Craniopharyngioma with hemorrhagic presentation and visual impairment in a pregnant woman. Case report and literature review.

OBJECTIVES

To present the case of a pregnant woman diagnosed with craniopharyngioma and to review the literature on the diagnosis, treatment, and maternal-perinatal outcomes of this type of tumor.

MATERIAL AND METHODS

A 41-year-old multigravida at 23.6 weeks of gestation was admitted to a high-complexity private clinic due to significant bilateral visual acuity reduction and headache. A diagnosis of craniopharyngioma was made, and expectant management was chosen. The patient underwent an uncomplicated cesarean delivery. The literature review included case reports and series on pregnant women diagnosed with craniopharyngioma. Literature was searched on PubMed, EBSCO, and Scopus, along with references from the selected studies. A narrative summary of the findings is provided.

RESULTS

Ten case reports were included. All patients presented with visual disturbances, and eight cases had diabetes insipidus. Magnetic resonance imaging (MRI) was used in nine cases, effectively identifying the tumor. Seven patients underwent craniotomy (four during pregnancy, two postpartum, and one post-abortion), while three had transsphenoidal surgery (two during pregnancy and one postpartum).
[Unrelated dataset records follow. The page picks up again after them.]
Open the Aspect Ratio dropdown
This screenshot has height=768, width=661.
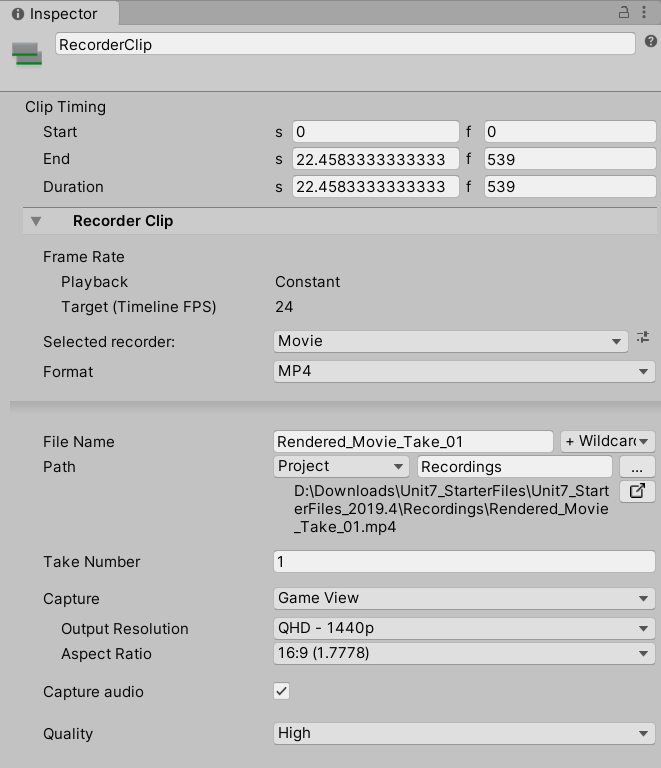coord(464,654)
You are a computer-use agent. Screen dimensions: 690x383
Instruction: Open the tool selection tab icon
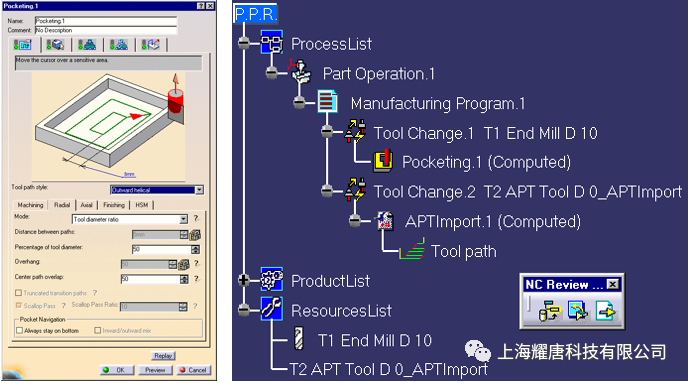pos(87,44)
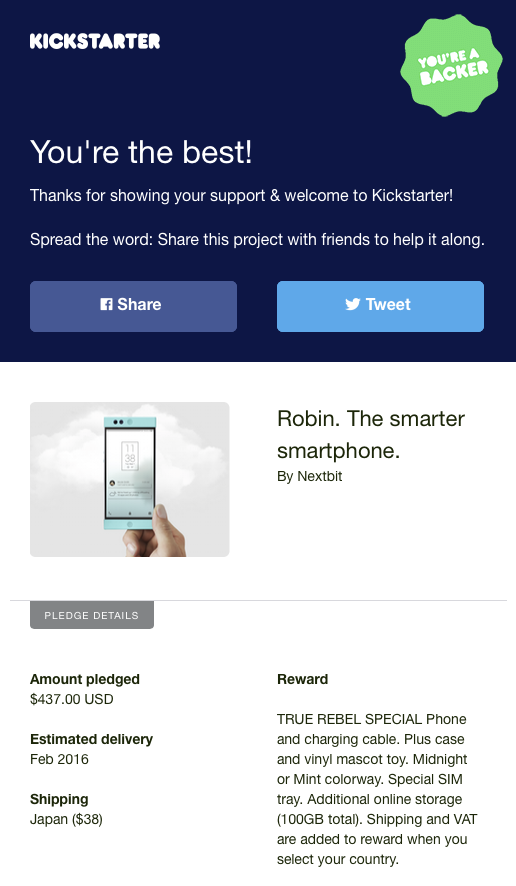This screenshot has height=886, width=516.
Task: Click the Reward heading
Action: pyautogui.click(x=302, y=679)
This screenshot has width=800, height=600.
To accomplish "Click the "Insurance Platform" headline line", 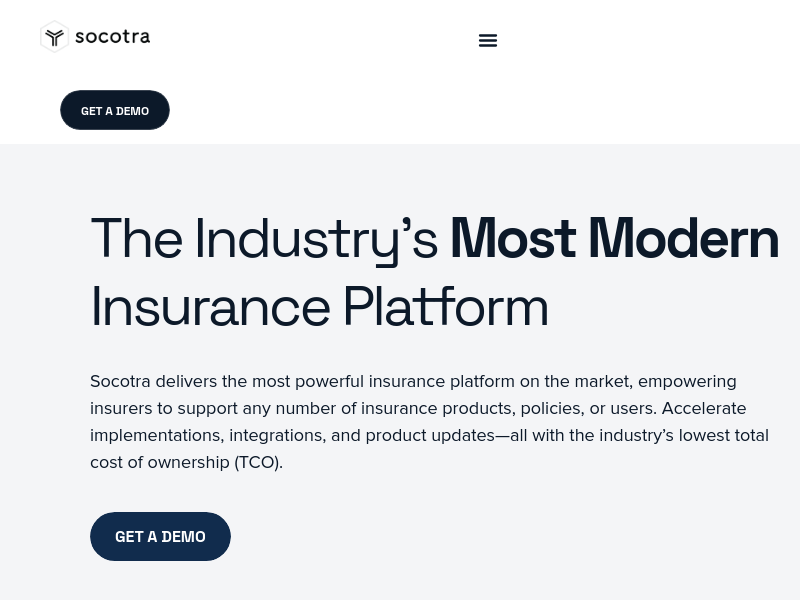I will (x=319, y=306).
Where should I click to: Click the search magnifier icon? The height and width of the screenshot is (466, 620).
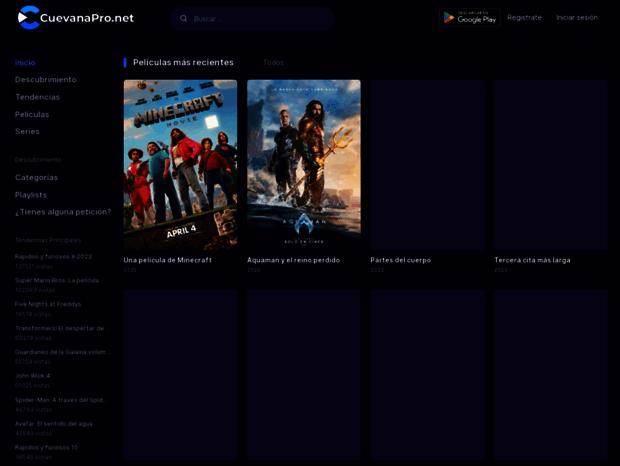click(183, 18)
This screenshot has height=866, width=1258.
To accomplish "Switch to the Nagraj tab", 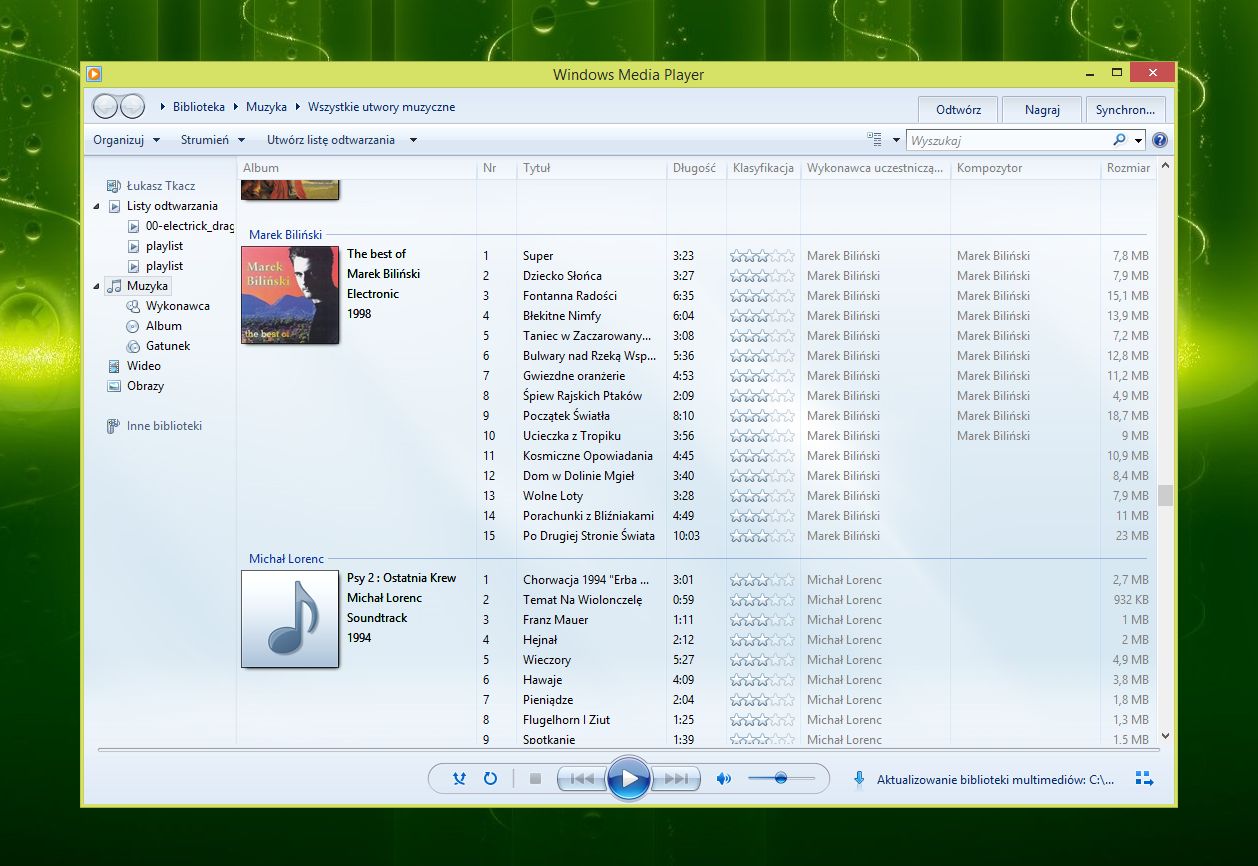I will 1042,109.
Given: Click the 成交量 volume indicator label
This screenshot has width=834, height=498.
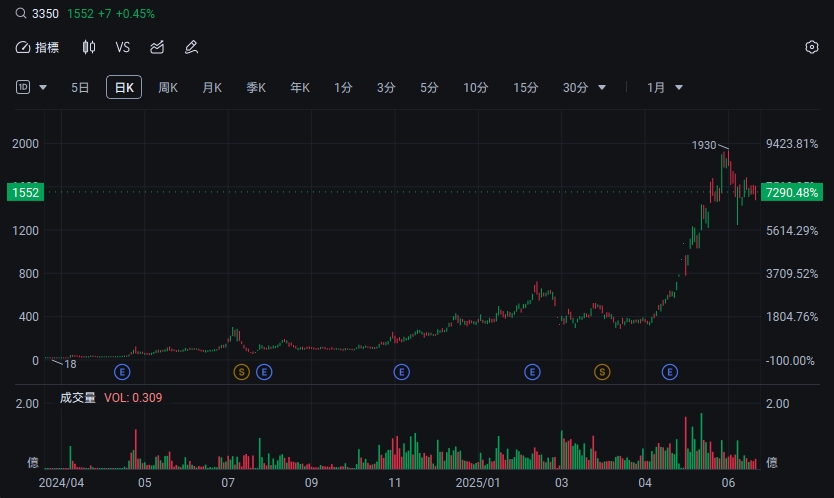Looking at the screenshot, I should coord(78,397).
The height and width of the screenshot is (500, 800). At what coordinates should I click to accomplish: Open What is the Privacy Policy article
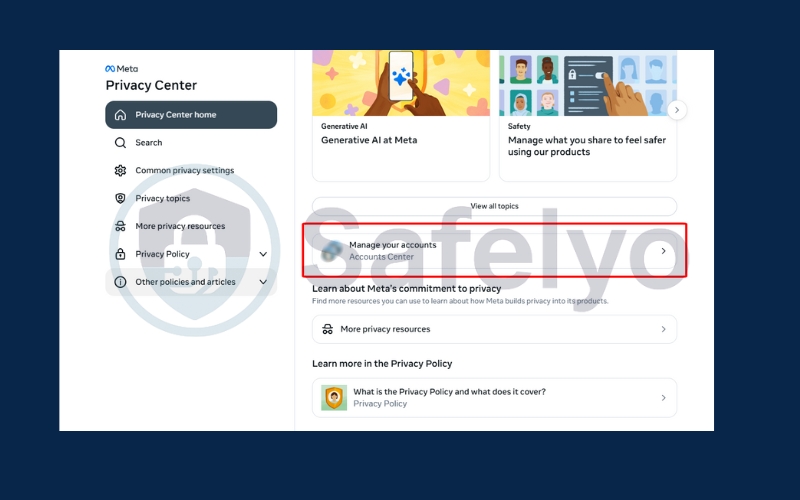click(494, 397)
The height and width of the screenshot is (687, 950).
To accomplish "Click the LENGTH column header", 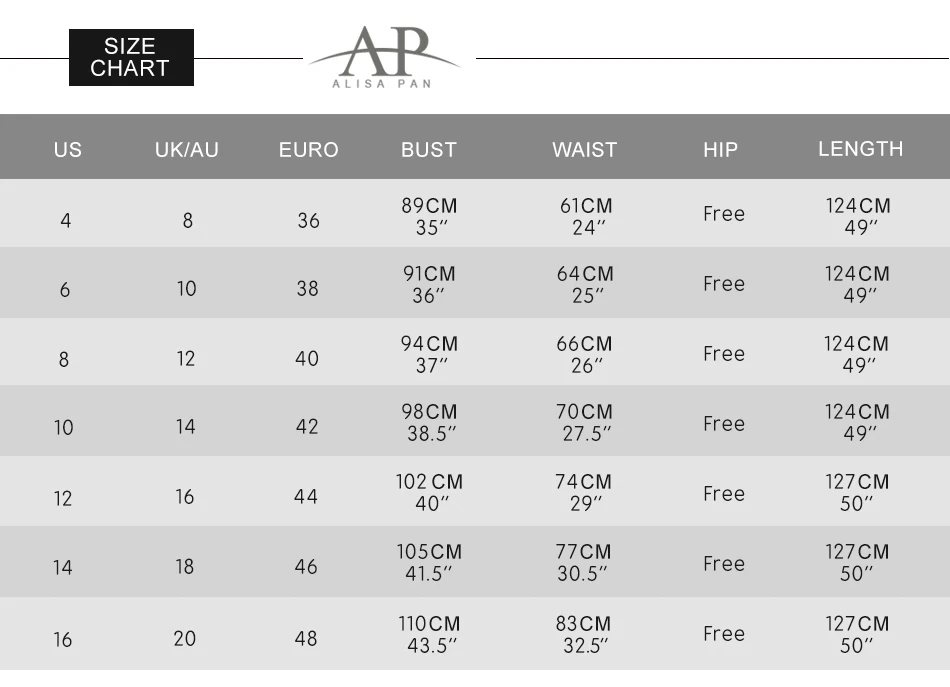I will pyautogui.click(x=860, y=149).
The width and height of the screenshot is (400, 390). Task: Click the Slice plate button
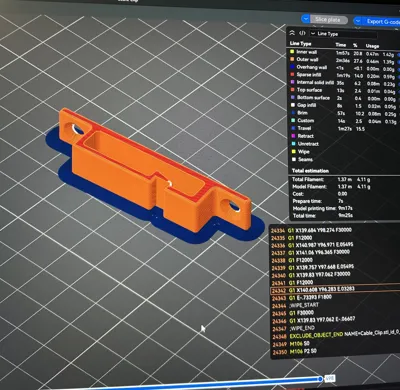tap(329, 20)
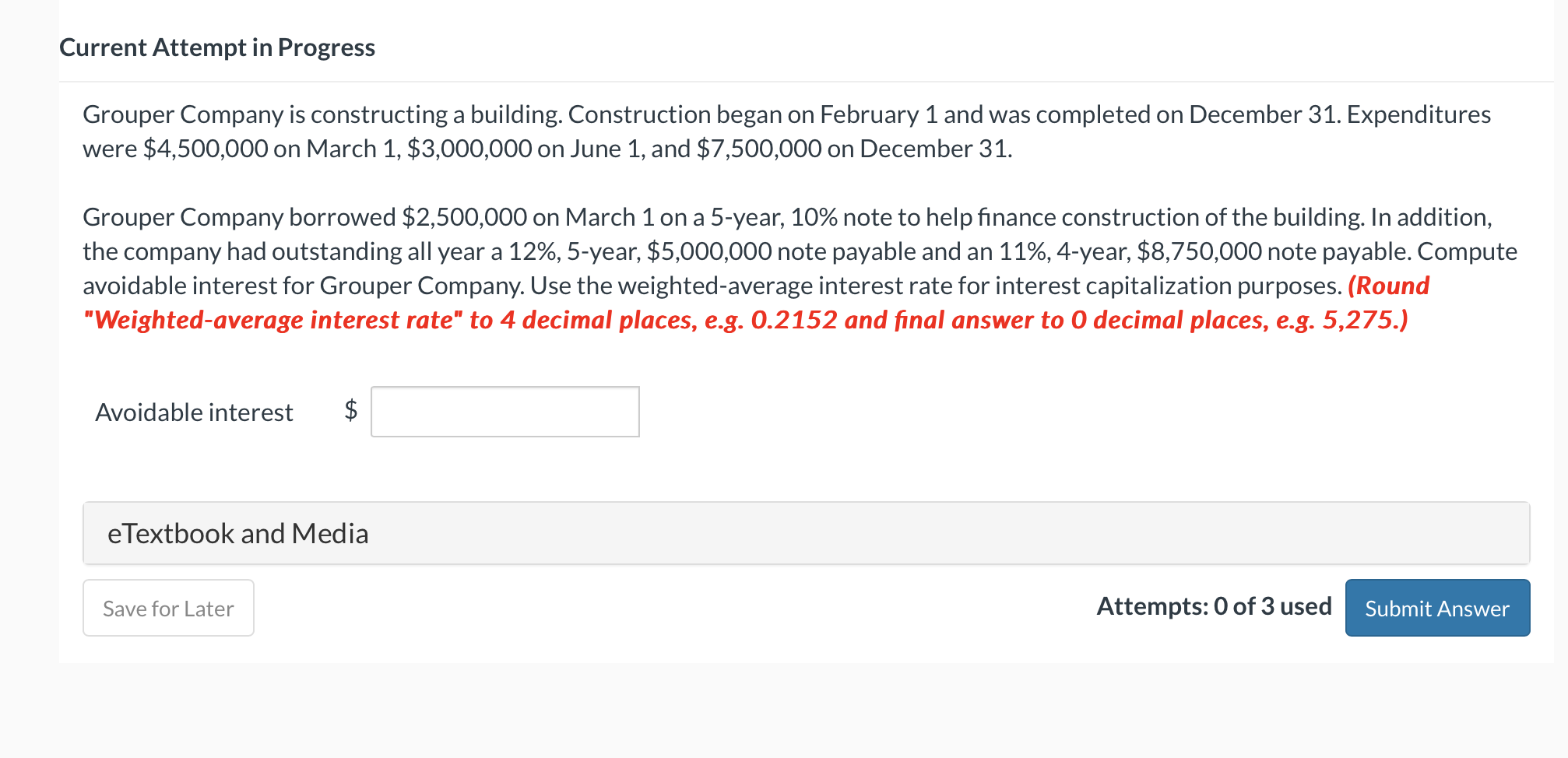The width and height of the screenshot is (1568, 758).
Task: Click the Attempts: 0 of 3 used text
Action: (1213, 606)
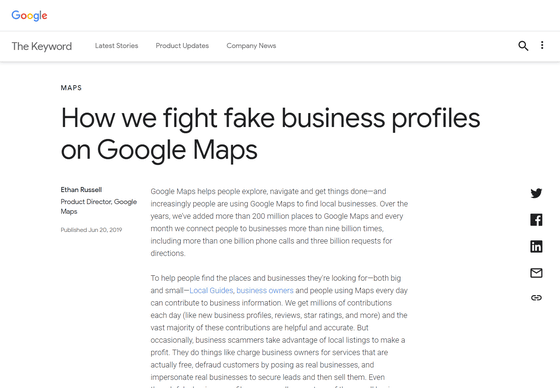Open Company News menu item
Viewport: 560px width, 388px height.
(x=251, y=46)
Three cases experienced tumor recurrence, and two had incomplete resection. During the postpartum period, 9 cases had resolution of visual symptoms. In four cases, follow-up ranged from two to six years without evidence of recurrence.

CONCLUSIONS

In pregnant women with bitemporal hemianopsia, a possible suprasellar tumor should be suspected. MRI of the brain and sella turcica is the diagnostic modality of choice. Further studies are needed to document this condition in pregnancy and its obstetric management in greater detail.